* Data to examine
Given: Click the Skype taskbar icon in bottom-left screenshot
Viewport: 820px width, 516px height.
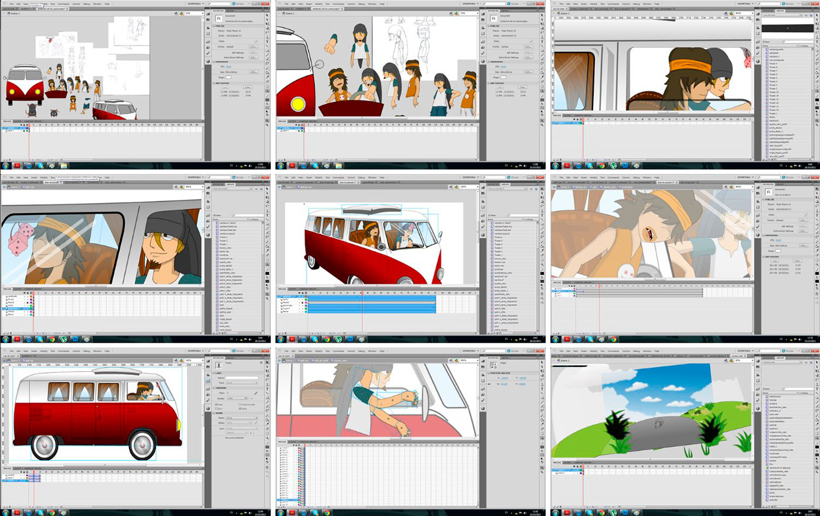Looking at the screenshot, I should pos(40,513).
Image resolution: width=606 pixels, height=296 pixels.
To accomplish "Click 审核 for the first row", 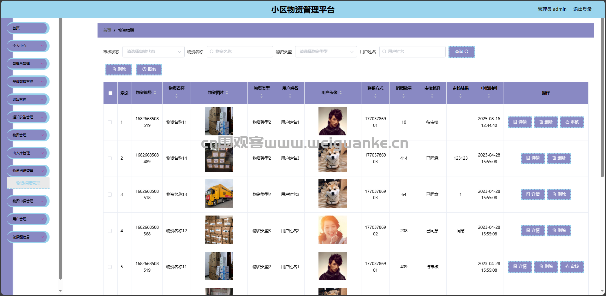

* Required action
Dropping every picture, restate the material word for word.

* Output of the task
Given: Click the Skype taskbar icon in bottom-left screenshot
Viewport: 820px width, 516px height.
Looking at the screenshot, I should pos(40,513).
Image resolution: width=606 pixels, height=296 pixels.
To accomplish "Click 审核 for the first row", 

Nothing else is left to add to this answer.